What will the future of dentistry look like?
Dentistry reports back from Denplan’s policy roundtable discussion that aimed to shed light on the issues facing UK professionals.
Denplan, part of Simplyhealth, held its inaugural virtual dental policy roundtable on 23 February. The future of dentistry and the issues impacting the dental profession were discussed. The event was attended by a group of clinicians, academics and policymakers from different areas of the profession.
Catherine Rutland, clinical director at Simplyhealth, chaired the event. Professor Avijit Banerjee of Kings College London, Sir Paul Beresford, Conservative MP for Mole Valley, Dr John Makin of the Dental Defence Union, Dr John Milne of the Care Quality Commission, Dr Hannah Woolnough of Parkview Dental Centre, Dr Lauren Harrhy of Sparkle Dental Centre, Dr Ian Mills of the Faculty of General Dental Practitioners, and Dr Raj Rattan MBE, dental director at Dental Protection all joined her.
According to the British Dental Association, over 19 million dental appointments were lost over the course of 2020.
Furthermore, Denplan’s dentist member survey revealed that nearly 70% said that they felt politicians and decision makers in government didn’t sufficiently understand the dentistry sector.
Catherine Rutland said: ‘The coronavirus pandemic has exposed – and in many cases exacerbated – the issues facing mixed and private dental practices across the UK. We all know from first-hand experience, that over the last 12 months practice teams have done tremendous work in meeting patient care needs and carrying out treatments under challenging circumstances.
‘However, given the large patient backlogs and the spotlight currently on dentistry, combined with the recent publication of the Department of Health and Social Care’s white paper on the future of healthcare, now is the window of opportunity for members of the dental profession, to make their voices heard and influence the policy agenda for the dental sector.’
The roundtable addressed a range of issues including the mental health and the wellbeing of dental teams. The training of the next generation of dentists and dental nurses also came up. Discussed, were innovations such as how digital technology is shaping the delivery of dental care.
Also, how oral health needs to find its rightful place in the sphere of general healthcare. They gave their thoughts on how the dental profession will transition to a post-COVID world.
Spotlight on mental health for dental teams
The difficult pandemic working conditions over the past year, combined with fast paced changes in regulations for practices, have resulted in mental health strains and deteriorating morale across dental teams.
Dental teams have also had to contend with taking on a certain level of risk of contracting the virus in their frontline roles.
Many practices have provided good support and mentoring throughout the pandemic. Although, in the cases of associates and dental nurses, there are indications they are feeling the pressures of the pandemic environment acutely.
This has been compounded by the fact that some dentists have suffered from a lack of support network in certain aspects.
Recruitment and retention of dental staff
The backlog in dental procedures has placed practices and dental teams under immense strain. However, they stated that an opportunity stands to reshape the delivery of dentistry to meet this challenge. This will allow wider practice teams the opportunity to step up as they have done throughout the pandemic.
Dental nurses, hygienists, and therapists perhaps have a larger role to play in the delivery of dental care. Work to clear procedure backlogs, patient demand for cosmetic treatments increase and the focus of public health policy shifts towards a more preventive approach to oral health.

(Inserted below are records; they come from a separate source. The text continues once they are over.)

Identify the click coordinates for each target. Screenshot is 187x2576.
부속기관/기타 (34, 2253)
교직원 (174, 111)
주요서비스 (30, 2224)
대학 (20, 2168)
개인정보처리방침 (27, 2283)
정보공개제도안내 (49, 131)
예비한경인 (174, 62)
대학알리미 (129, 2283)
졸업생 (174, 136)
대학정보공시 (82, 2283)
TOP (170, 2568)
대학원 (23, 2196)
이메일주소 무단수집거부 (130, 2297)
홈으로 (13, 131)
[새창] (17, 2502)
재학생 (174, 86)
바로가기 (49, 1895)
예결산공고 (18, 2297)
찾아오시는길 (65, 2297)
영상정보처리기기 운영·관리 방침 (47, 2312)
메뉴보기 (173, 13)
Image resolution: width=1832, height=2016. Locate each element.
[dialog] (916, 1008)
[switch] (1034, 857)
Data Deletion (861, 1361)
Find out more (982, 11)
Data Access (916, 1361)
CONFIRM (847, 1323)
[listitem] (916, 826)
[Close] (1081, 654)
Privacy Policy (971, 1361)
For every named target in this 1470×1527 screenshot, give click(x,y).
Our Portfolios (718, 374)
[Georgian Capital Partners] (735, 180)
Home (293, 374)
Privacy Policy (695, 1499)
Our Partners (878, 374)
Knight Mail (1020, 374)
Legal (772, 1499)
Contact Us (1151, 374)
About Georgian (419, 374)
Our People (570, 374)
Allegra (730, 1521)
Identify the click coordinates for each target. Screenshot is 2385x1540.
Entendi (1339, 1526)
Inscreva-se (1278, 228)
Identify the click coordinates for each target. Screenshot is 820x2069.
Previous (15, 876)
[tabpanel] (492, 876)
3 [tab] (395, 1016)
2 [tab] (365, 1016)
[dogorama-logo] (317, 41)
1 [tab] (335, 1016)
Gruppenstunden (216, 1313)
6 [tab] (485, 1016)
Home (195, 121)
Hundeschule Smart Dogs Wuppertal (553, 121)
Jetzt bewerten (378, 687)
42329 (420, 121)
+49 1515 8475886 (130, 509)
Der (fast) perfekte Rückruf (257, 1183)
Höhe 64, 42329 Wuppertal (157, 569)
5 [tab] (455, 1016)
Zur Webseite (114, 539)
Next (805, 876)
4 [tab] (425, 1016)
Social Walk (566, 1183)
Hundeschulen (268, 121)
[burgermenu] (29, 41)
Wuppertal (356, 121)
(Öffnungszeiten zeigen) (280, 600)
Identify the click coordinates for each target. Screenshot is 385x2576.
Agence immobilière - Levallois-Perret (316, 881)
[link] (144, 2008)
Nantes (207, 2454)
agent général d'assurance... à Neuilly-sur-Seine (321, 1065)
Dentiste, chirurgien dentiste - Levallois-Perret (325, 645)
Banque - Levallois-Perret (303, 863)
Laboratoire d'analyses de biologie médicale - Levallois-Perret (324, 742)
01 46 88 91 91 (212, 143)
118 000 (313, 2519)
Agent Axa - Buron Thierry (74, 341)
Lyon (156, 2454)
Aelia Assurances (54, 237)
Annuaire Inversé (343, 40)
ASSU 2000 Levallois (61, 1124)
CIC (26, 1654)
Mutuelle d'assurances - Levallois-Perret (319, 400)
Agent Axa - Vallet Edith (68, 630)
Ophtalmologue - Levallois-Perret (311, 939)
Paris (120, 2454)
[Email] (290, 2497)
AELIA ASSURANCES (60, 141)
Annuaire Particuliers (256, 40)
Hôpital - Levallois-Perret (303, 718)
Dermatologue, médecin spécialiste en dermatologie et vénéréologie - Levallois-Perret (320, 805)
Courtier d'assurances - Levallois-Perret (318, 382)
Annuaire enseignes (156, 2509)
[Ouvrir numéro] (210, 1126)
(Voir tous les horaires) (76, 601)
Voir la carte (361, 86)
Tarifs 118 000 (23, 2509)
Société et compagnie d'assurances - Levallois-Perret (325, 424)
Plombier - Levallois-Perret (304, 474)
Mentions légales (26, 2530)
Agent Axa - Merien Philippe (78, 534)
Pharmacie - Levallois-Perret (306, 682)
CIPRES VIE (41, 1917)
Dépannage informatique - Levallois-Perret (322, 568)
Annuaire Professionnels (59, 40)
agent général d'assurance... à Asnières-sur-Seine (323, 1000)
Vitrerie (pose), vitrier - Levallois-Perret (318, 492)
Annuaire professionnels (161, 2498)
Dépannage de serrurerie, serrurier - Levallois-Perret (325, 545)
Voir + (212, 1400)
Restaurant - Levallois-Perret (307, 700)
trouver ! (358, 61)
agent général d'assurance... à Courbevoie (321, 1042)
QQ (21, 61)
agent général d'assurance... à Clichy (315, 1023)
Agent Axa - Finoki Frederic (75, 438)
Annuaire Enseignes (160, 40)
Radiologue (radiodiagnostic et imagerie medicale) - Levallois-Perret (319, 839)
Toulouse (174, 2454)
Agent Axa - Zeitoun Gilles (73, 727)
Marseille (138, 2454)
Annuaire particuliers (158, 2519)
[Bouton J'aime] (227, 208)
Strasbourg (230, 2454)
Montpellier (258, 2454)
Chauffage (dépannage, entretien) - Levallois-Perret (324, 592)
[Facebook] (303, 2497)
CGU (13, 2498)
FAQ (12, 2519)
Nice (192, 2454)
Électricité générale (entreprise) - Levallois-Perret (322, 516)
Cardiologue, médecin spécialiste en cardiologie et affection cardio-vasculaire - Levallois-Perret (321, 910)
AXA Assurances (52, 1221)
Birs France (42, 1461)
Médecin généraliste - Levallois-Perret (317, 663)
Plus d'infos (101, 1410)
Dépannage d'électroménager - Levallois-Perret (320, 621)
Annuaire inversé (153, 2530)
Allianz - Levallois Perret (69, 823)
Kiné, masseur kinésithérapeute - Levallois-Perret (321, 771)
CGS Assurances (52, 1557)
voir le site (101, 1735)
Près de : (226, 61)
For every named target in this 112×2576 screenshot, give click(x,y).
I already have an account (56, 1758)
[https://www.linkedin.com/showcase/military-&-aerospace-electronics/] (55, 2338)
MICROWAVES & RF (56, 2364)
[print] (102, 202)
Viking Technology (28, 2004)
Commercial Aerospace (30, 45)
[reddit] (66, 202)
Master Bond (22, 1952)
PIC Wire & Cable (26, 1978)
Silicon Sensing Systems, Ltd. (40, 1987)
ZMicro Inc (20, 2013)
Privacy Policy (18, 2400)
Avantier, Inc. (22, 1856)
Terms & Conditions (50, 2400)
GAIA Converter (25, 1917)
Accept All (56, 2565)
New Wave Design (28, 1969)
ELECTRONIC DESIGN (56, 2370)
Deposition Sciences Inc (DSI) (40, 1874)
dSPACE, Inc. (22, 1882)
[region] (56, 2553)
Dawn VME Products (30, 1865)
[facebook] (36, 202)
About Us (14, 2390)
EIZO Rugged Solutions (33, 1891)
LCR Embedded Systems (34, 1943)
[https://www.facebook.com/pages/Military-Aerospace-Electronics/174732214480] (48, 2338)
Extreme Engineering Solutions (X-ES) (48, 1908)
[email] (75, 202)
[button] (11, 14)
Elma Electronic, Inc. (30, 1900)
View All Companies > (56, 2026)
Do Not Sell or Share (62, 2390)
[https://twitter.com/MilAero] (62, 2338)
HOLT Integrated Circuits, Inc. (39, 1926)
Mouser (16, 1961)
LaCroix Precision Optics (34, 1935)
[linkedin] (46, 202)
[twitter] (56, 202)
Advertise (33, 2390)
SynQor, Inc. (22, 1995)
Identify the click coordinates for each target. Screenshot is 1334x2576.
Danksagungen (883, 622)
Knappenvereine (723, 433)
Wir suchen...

The roundtable also said that the pandemic has led to a large spike in interest as nursing as a profession. The suggestion that the dental sector should take advantage of this opportunity to recruit young people was highlighted.
Technology in clinical dentistry
The increasing usage of digital technology within dentistry formed a key part of the roundtable discussion.
Denplan’s member research shows that one in four practices are providing virtual consultations. As well as this, one in five use digital impressions, and one in seven employ computer aided design and milling for indirect replacements.
Digital technology in dentistry is following the same path as the wider healthcare sector. Telemedicine, monitoring and diagnostics are increasingly becoming the norm.
Members of the roundtable echoed the view of many in the profession that there is great potential in digital technology. Potential to help facilitate a more person-centred approach to dentistry.
This approach moves beyond the physical confines of the dental chair to enable better dispensation of oral health advice. Also, the monitoring of chronic conditions and post-surgery check-ups.
One note of caution was that we should view technology as an enabler, not a solution.
Lobbying for the future
The difficulties and challenges continue for the dental sector. Denplan is optimistic about the power of the collective voice of the dental profession in raising these common themes. They aim to bring them to the immediate attention of MP’s and policymakers.
Denplan will likely play an integral part to lobby for the future of the profession. Denplan will publish its own white paper on the future of dentistry.